• _The task_:
The required output is the exact run of lines from the one that contains "The height and width of the screenshot is (512, 480)." to the end of the data, with every picture left out.

[Opening The input section]

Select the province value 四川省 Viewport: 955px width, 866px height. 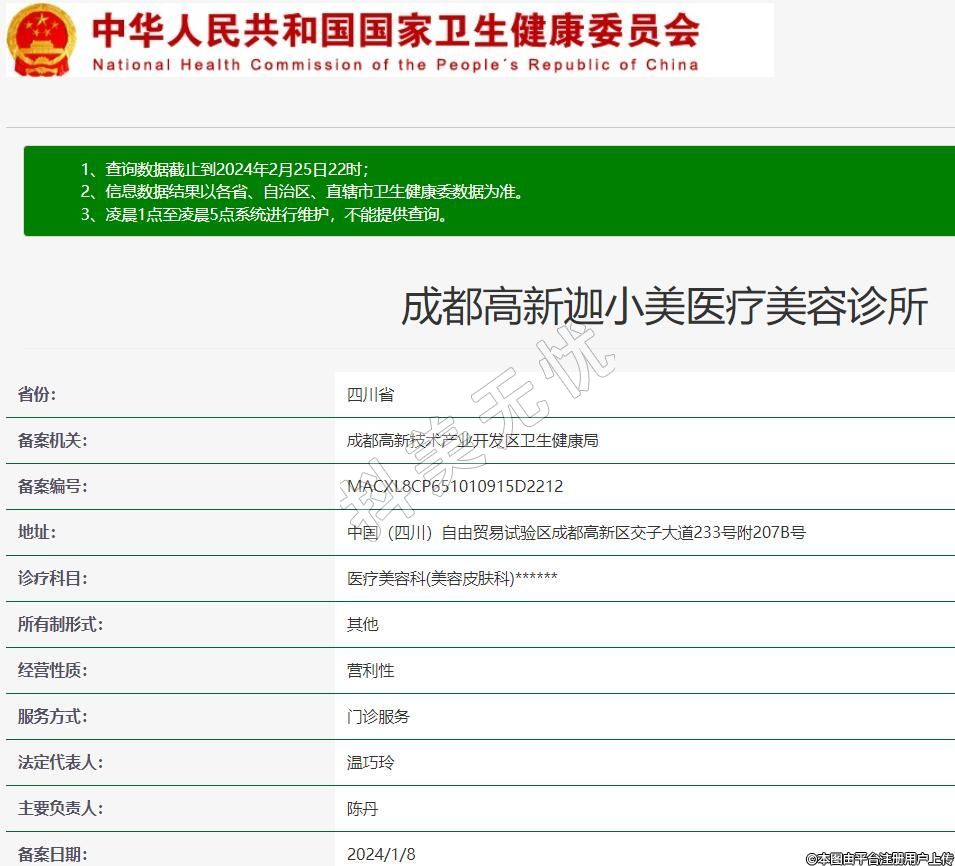[370, 395]
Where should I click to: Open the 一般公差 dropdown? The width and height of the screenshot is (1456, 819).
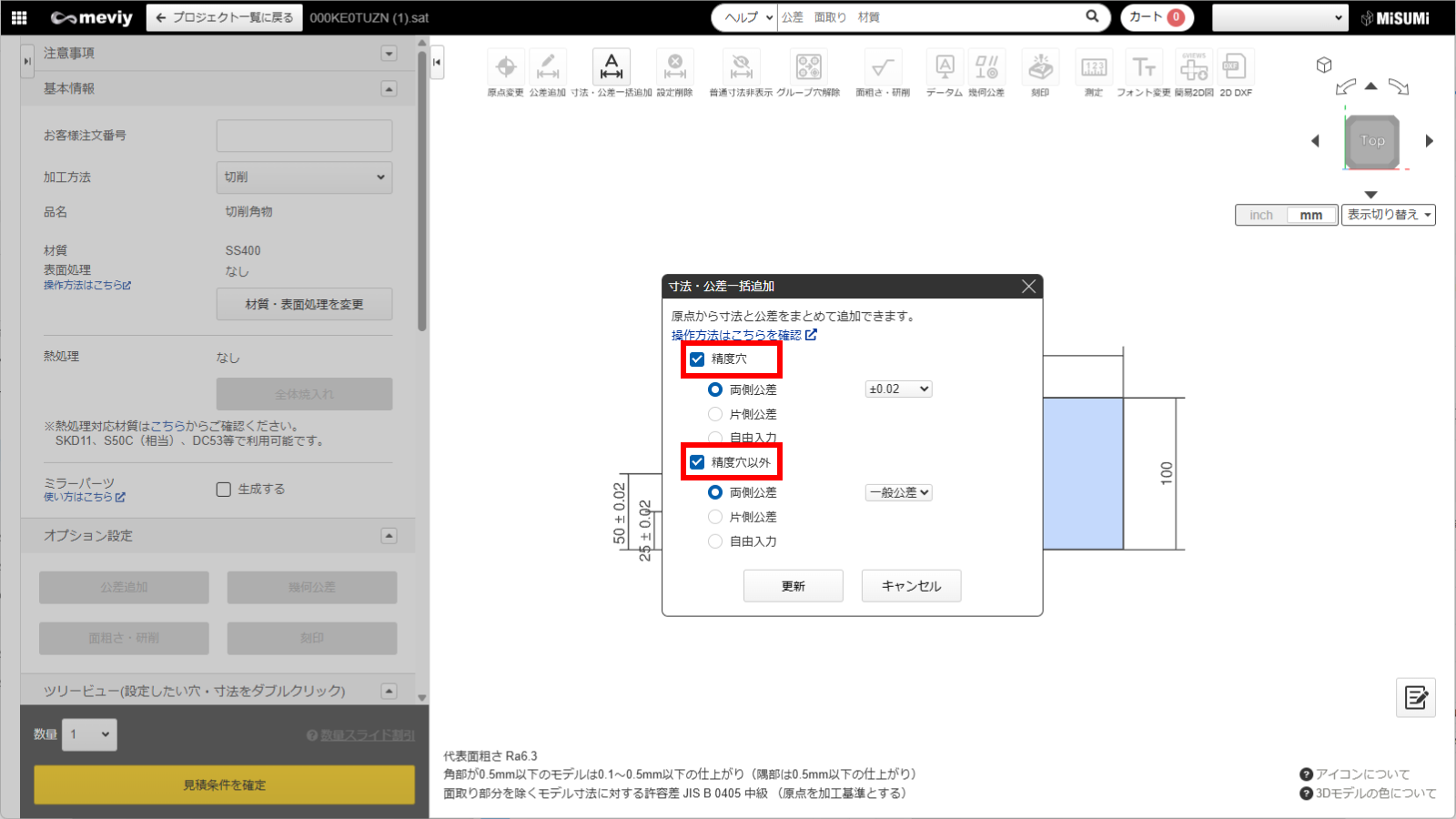pyautogui.click(x=898, y=492)
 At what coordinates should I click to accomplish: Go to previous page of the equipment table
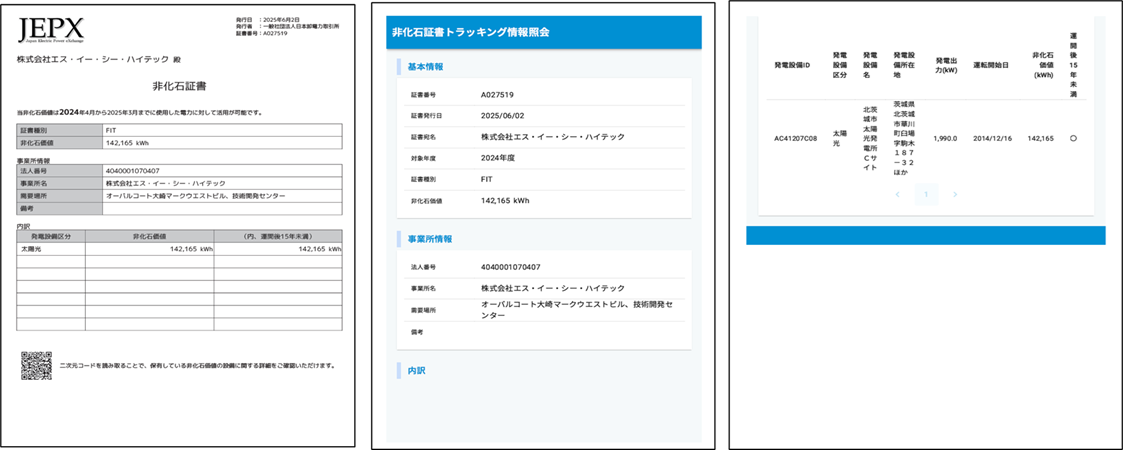(898, 194)

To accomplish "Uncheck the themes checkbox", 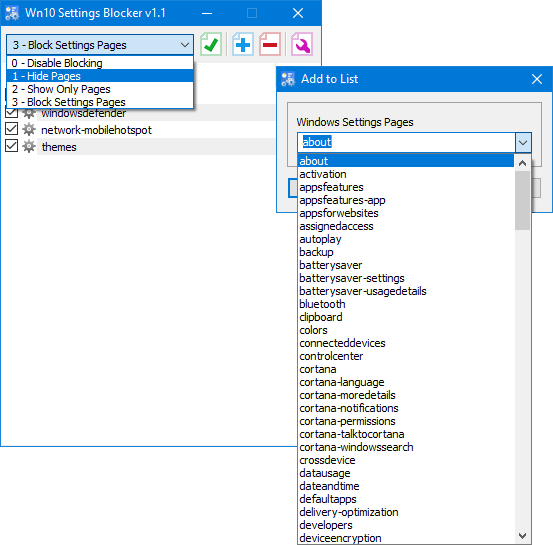I will pos(11,146).
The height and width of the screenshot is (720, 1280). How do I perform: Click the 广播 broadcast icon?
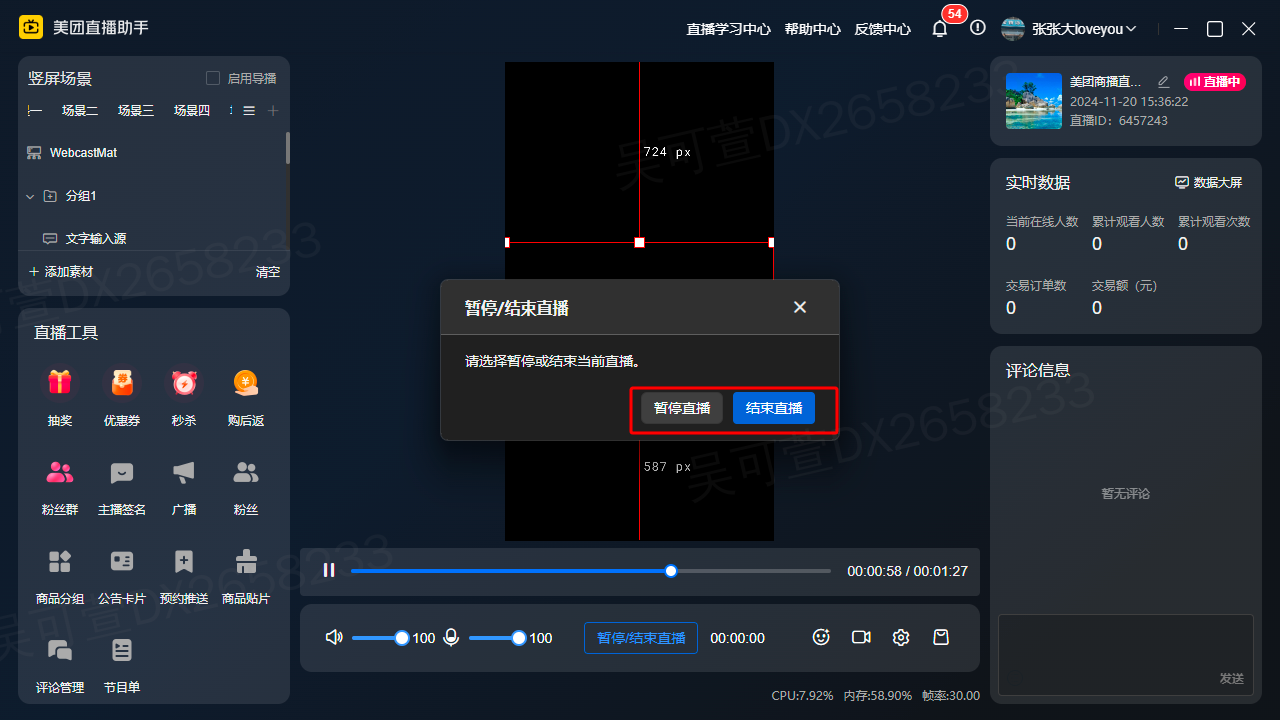(x=184, y=473)
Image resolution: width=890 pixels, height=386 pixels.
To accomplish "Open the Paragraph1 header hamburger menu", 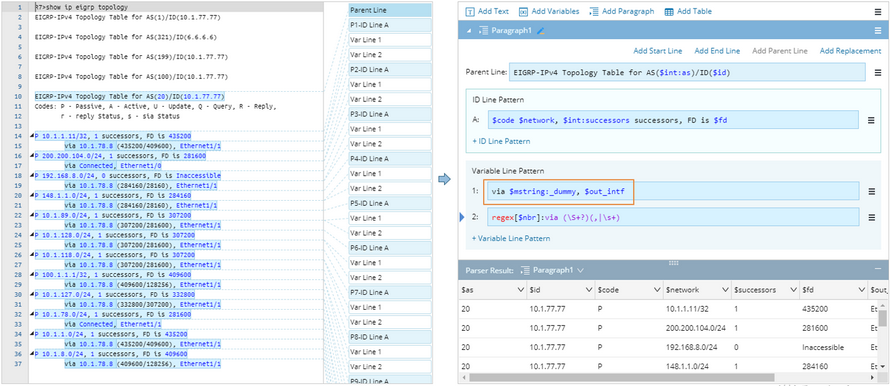I will pyautogui.click(x=877, y=31).
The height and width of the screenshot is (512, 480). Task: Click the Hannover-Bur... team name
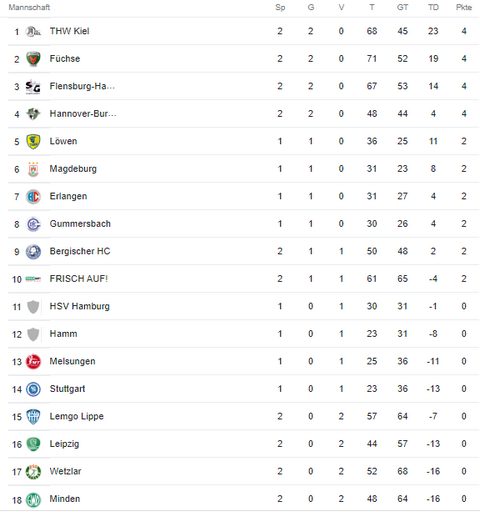(x=83, y=114)
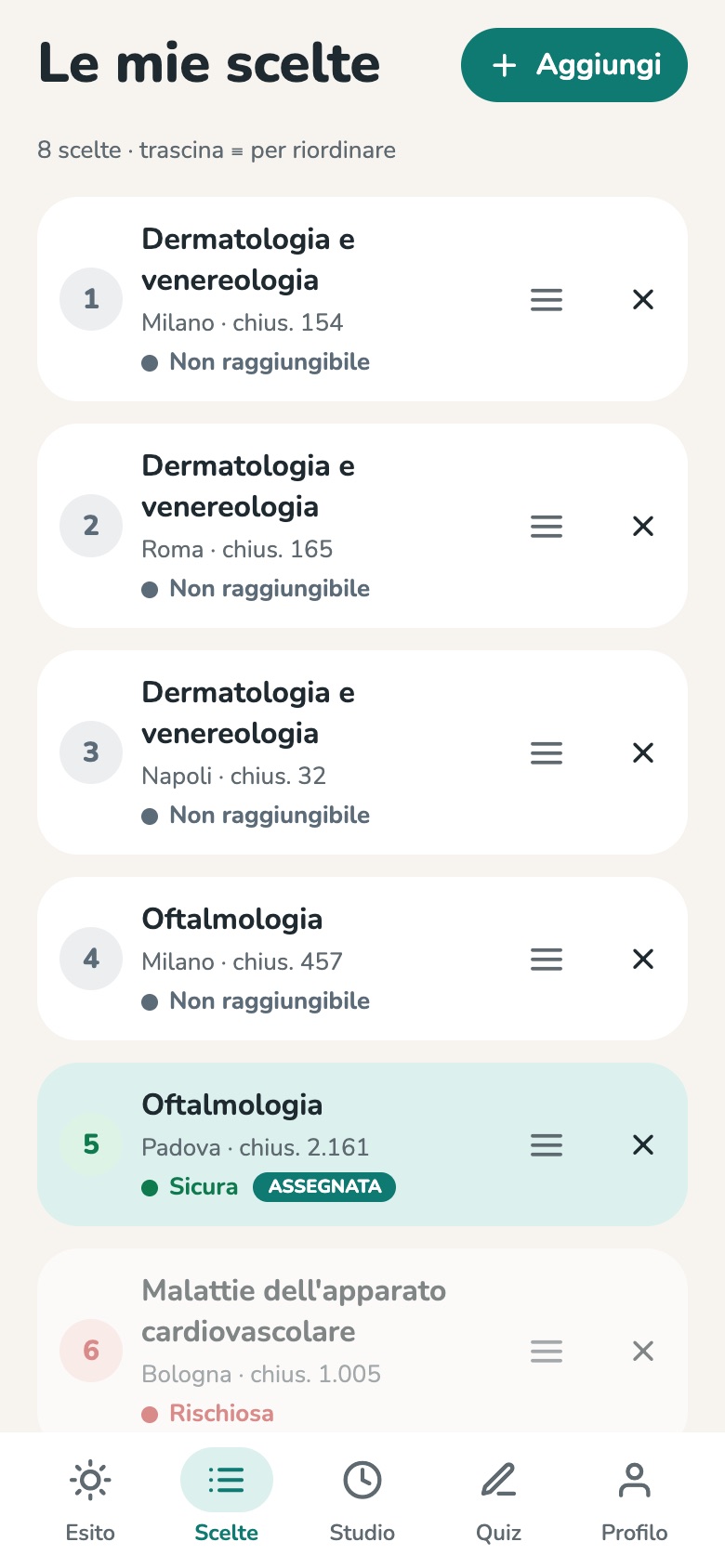Switch to the Studio tab
Viewport: 725px width, 1568px height.
pyautogui.click(x=362, y=1500)
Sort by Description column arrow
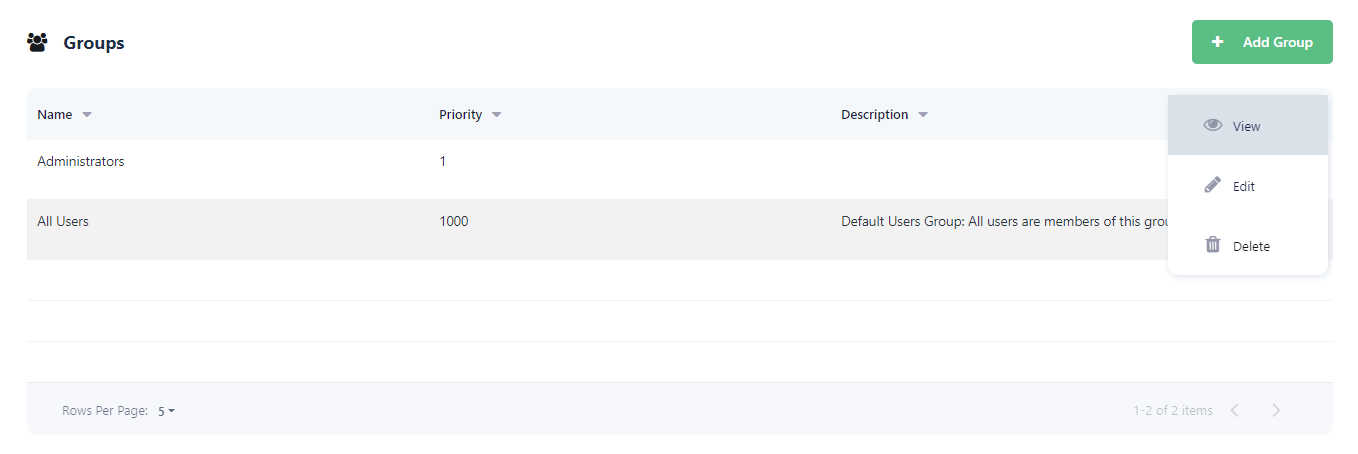The width and height of the screenshot is (1358, 454). pos(923,115)

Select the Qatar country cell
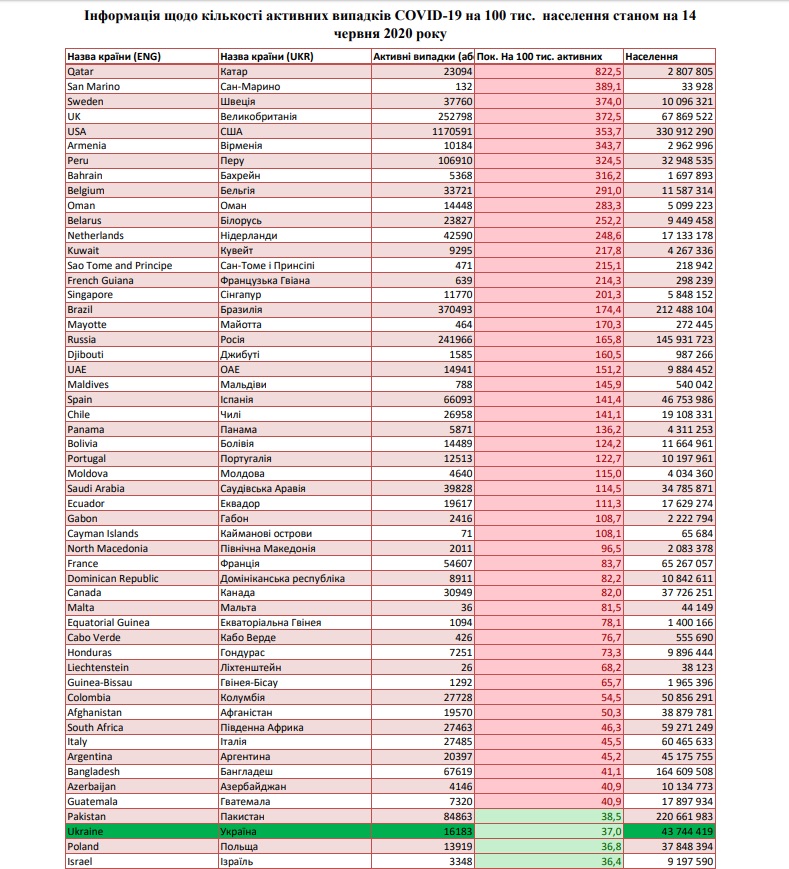[142, 71]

[Closing The input section]

• _Output for this task_:
The height and width of the screenshot is (512, 480). Task: Click the Hannover-Bur... team name
(x=83, y=114)
Switch to the Studio tab
Viewport: 725px width, 1568px height.
pyautogui.click(x=362, y=1500)
Sort by Description column arrow
The width and height of the screenshot is (1358, 454). pos(923,115)

Select the Qatar country cell
[142, 71]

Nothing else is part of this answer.